EXTRACTED INFORMATION
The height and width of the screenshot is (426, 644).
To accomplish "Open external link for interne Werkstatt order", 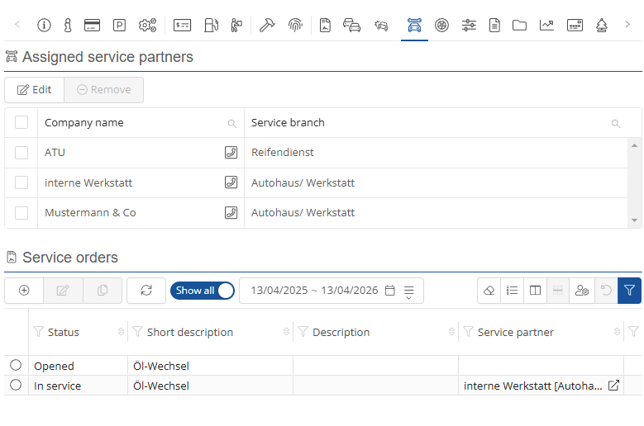I will click(x=613, y=386).
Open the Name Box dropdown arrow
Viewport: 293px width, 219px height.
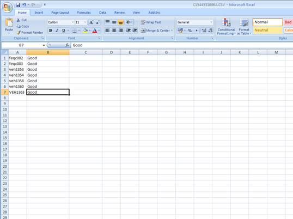(x=44, y=45)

WHAT TO DO
Every line from the one containing "Open the Name Box dropdown arrow" through the end of the entries above, both included, should be extracted exactly, with pictures left out.

OUTPUT FOR THIS TASK
Open the Name Box dropdown arrow
Viewport: 293px width, 219px height.
(x=44, y=45)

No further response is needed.